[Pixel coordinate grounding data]
[Start of Attachment]

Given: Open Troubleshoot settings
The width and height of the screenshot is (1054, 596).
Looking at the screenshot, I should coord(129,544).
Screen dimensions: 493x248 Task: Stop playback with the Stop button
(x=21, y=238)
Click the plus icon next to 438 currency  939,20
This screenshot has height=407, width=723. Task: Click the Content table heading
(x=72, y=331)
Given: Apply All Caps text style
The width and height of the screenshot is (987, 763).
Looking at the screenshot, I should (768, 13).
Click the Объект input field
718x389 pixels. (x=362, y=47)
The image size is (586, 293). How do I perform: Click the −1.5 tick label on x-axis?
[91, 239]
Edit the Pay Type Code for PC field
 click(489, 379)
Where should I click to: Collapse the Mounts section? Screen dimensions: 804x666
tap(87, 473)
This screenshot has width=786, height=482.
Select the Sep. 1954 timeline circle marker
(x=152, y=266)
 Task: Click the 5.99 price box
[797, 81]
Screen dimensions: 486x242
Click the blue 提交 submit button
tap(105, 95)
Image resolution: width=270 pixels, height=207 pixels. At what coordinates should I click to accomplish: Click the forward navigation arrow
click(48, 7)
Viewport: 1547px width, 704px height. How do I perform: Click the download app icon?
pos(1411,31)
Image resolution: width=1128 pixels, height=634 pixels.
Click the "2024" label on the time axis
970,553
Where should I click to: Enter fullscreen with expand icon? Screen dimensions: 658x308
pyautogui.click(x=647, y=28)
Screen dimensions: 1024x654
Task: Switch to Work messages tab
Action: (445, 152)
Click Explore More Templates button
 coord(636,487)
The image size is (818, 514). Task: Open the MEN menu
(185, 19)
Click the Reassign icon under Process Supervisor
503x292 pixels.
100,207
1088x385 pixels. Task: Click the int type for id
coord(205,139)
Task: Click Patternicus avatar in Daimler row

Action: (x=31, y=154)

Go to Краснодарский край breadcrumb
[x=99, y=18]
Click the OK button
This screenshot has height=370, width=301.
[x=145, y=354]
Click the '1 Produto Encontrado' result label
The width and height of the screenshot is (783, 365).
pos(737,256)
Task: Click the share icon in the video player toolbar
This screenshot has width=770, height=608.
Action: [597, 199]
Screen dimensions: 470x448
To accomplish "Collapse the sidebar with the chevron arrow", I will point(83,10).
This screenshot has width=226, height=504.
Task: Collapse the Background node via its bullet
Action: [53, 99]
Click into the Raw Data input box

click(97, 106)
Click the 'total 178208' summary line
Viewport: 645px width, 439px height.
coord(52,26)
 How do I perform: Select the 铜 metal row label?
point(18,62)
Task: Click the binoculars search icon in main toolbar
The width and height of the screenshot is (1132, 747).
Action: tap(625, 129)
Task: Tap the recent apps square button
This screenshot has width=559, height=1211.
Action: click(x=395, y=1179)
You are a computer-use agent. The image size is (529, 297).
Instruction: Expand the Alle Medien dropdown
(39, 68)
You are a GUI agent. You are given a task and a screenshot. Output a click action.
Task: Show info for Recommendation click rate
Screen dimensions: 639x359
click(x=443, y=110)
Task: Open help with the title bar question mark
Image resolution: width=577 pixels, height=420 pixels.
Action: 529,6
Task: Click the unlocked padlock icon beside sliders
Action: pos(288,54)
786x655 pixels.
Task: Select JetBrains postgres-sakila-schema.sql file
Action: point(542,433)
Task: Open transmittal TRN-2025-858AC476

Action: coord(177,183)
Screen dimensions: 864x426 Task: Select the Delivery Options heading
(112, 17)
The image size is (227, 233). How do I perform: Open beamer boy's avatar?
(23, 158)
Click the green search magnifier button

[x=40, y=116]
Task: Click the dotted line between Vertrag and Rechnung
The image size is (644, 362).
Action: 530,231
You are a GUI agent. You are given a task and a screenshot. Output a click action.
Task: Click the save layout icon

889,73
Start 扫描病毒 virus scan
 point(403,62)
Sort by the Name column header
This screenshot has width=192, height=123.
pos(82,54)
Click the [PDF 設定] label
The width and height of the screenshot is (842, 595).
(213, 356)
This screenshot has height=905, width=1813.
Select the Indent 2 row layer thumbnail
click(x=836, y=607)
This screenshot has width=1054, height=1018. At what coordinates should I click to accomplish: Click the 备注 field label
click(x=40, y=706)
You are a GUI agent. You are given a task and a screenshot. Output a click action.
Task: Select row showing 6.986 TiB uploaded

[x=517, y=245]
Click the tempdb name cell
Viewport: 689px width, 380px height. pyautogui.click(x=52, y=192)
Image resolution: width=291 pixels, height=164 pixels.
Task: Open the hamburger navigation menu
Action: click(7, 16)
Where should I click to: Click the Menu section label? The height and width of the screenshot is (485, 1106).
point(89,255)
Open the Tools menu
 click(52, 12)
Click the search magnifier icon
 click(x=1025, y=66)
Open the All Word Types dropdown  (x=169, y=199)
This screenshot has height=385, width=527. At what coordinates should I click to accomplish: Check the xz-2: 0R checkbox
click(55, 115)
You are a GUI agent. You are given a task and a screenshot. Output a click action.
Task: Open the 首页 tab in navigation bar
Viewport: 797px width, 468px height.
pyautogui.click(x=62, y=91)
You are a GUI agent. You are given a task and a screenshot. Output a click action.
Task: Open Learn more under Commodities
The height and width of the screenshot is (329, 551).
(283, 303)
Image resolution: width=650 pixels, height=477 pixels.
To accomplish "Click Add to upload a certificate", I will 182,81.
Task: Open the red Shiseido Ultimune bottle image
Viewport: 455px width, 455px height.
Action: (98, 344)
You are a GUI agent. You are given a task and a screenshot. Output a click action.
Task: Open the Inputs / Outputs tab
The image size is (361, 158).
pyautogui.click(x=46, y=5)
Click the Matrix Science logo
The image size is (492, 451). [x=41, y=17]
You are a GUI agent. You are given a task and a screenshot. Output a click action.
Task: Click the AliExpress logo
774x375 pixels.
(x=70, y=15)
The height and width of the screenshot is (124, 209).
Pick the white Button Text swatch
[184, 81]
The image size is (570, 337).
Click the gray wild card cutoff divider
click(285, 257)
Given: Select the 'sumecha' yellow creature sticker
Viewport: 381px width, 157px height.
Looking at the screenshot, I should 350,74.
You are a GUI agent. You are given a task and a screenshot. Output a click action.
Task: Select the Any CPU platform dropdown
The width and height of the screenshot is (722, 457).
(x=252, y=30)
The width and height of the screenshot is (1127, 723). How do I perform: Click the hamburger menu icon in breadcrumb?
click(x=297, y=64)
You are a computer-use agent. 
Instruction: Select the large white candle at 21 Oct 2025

[End of Attachment]

[What you should do] Nothing is to be left out: set down all the records again exactly.

[Solved problem]
Given: Open Troubleshoot settings
The width and height of the screenshot is (1054, 596).
Looking at the screenshot, I should coord(129,544).
Screen dimensions: 493x248 Task: Stop playback with the Stop button
(x=21, y=238)
Click the plus icon next to 438 currency  939,20
This screenshot has height=407, width=723. Task: Click the Content table heading
(x=72, y=331)
Given: Apply All Caps text style
The width and height of the screenshot is (987, 763).
Looking at the screenshot, I should (768, 13).
Click the Объект input field
718x389 pixels. (x=362, y=47)
The image size is (586, 293). How do I perform: Click the −1.5 tick label on x-axis?
[91, 239]
Edit the Pay Type Code for PC field
 click(489, 379)
Where should I click to: Collapse the Mounts section? Screen dimensions: 804x666
tap(87, 473)
This screenshot has width=786, height=482.
Select the Sep. 1954 timeline circle marker
(x=152, y=266)
 Task: Click the 5.99 price box
[797, 81]
Screen dimensions: 486x242
Click the blue 提交 submit button
tap(105, 95)
Image resolution: width=270 pixels, height=207 pixels. At what coordinates should I click to accomplish: Click the forward navigation arrow
click(48, 7)
Viewport: 1547px width, 704px height. How do I perform: Click the download app icon?
pos(1411,31)
Image resolution: width=1128 pixels, height=634 pixels.
Click the "2024" label on the time axis
970,553
Where should I click to: Enter fullscreen with expand icon? Screen dimensions: 658x308
pyautogui.click(x=647, y=28)
Screen dimensions: 1024x654
Task: Switch to Work messages tab
Action: (445, 152)
Click Explore More Templates button
 coord(636,487)
The image size is (818, 514). Task: Open the MEN menu
(185, 19)
Click the Reassign icon under Process Supervisor
503x292 pixels.
100,207
1088x385 pixels. Task: Click the int type for id
coord(205,139)
Task: Click Patternicus avatar in Daimler row

Action: (x=31, y=154)

Go to Краснодарский край breadcrumb
[x=99, y=18]
Click the OK button
This screenshot has height=370, width=301.
[x=145, y=354]
Click the '1 Produto Encontrado' result label
The width and height of the screenshot is (783, 365).
pos(737,256)
Task: Click the share icon in the video player toolbar
This screenshot has width=770, height=608.
Action: [597, 199]
Screen dimensions: 470x448
To accomplish "Collapse the sidebar with the chevron arrow", I will point(83,10).
This screenshot has width=226, height=504.
Task: Collapse the Background node via its bullet
Action: [53, 99]
Click into the Raw Data input box

click(97, 106)
Click the 'total 178208' summary line
Viewport: 645px width, 439px height.
coord(52,26)
 How do I perform: Select the 铜 metal row label?
point(18,62)
Task: Click the binoculars search icon in main toolbar
The width and height of the screenshot is (1132, 747).
Action: tap(625, 129)
Task: Tap the recent apps square button
This screenshot has width=559, height=1211.
Action: click(x=395, y=1179)
You are a computer-use agent. The image size is (529, 297).
Instruction: Expand the Alle Medien dropdown
(39, 68)
You are a GUI agent. You are given a task and a screenshot. Output a click action.
Task: Show info for Recommendation click rate
Screen dimensions: 639x359
click(x=443, y=110)
Task: Open help with the title bar question mark
Image resolution: width=577 pixels, height=420 pixels.
Action: 529,6
Task: Click the unlocked padlock icon beside sliders
Action: pos(288,54)
786x655 pixels.
Task: Select JetBrains postgres-sakila-schema.sql file
Action: point(542,433)
Task: Open transmittal TRN-2025-858AC476

Action: coord(177,183)
Screen dimensions: 864x426 Task: Select the Delivery Options heading
(112, 17)
The image size is (227, 233). How do I perform: Open beamer boy's avatar?
(23, 158)
Click the green search magnifier button

[x=40, y=116]
Task: Click the dotted line between Vertrag and Rechnung
The image size is (644, 362).
Action: 530,231
You are a GUI agent. You are given a task and a screenshot. Output a click action.
Task: Click the save layout icon

889,73
Start 扫描病毒 virus scan
 point(403,62)
Sort by the Name column header
This screenshot has width=192, height=123.
pos(82,54)
Click the [PDF 設定] label
The width and height of the screenshot is (842, 595).
(213, 356)
This screenshot has height=905, width=1813.
Select the Indent 2 row layer thumbnail
click(x=836, y=607)
This screenshot has width=1054, height=1018. At what coordinates should I click to accomplish: Click the 备注 field label
click(x=40, y=706)
You are a GUI agent. You are given a task and a screenshot. Output a click action.
Task: Select row showing 6.986 TiB uploaded

[x=517, y=245]
Click the tempdb name cell
Viewport: 689px width, 380px height. pyautogui.click(x=52, y=192)
Image resolution: width=291 pixels, height=164 pixels.
Task: Open the hamburger navigation menu
Action: click(7, 16)
Where should I click to: Click the Menu section label? The height and width of the screenshot is (485, 1106).
point(89,255)
Open the Tools menu
 click(52, 12)
Click the search magnifier icon
 click(x=1025, y=66)
Open the All Word Types dropdown  (x=169, y=199)
This screenshot has height=385, width=527. At what coordinates should I click to accomplish: Check the xz-2: 0R checkbox
click(55, 115)
You are a GUI agent. You are given a task and a screenshot. Output a click action.
Task: Open the 首页 tab in navigation bar
Viewport: 797px width, 468px height.
pyautogui.click(x=62, y=91)
You are a GUI agent. You are given a task and a screenshot. Output a click action.
Task: Open Learn more under Commodities
The height and width of the screenshot is (329, 551).
(283, 303)
Image resolution: width=650 pixels, height=477 pixels.
To accomplish "Click Add to upload a certificate", I will 182,81.
Task: Open the red Shiseido Ultimune bottle image
Viewport: 455px width, 455px height.
Action: (98, 344)
You are a GUI agent. You are given a task and a screenshot. Output a click action.
Task: Open the Inputs / Outputs tab
The image size is (361, 158).
pyautogui.click(x=46, y=5)
Click the Matrix Science logo
The image size is (492, 451). [x=41, y=17]
You are a GUI agent. You are given a task and a screenshot. Output a click action.
Task: Click the AliExpress logo
774x375 pixels.
(x=70, y=15)
The height and width of the screenshot is (124, 209).
Pick the white Button Text swatch
[184, 81]
The image size is (570, 337).
Click the gray wild card cutoff divider
click(285, 257)
Given: Select the 'sumecha' yellow creature sticker
Viewport: 381px width, 157px height.
Looking at the screenshot, I should 350,74.
You are a GUI agent. You are given a task and a screenshot. Output a click action.
Task: Select the Any CPU platform dropdown
The width and height of the screenshot is (722, 457).
(x=252, y=30)
The width and height of the screenshot is (1127, 723). How do I perform: Click the hamburger menu icon in breadcrumb?
click(x=297, y=64)
You are a computer-use agent. 
Instruction: Select the large white candle at 21 Oct 2025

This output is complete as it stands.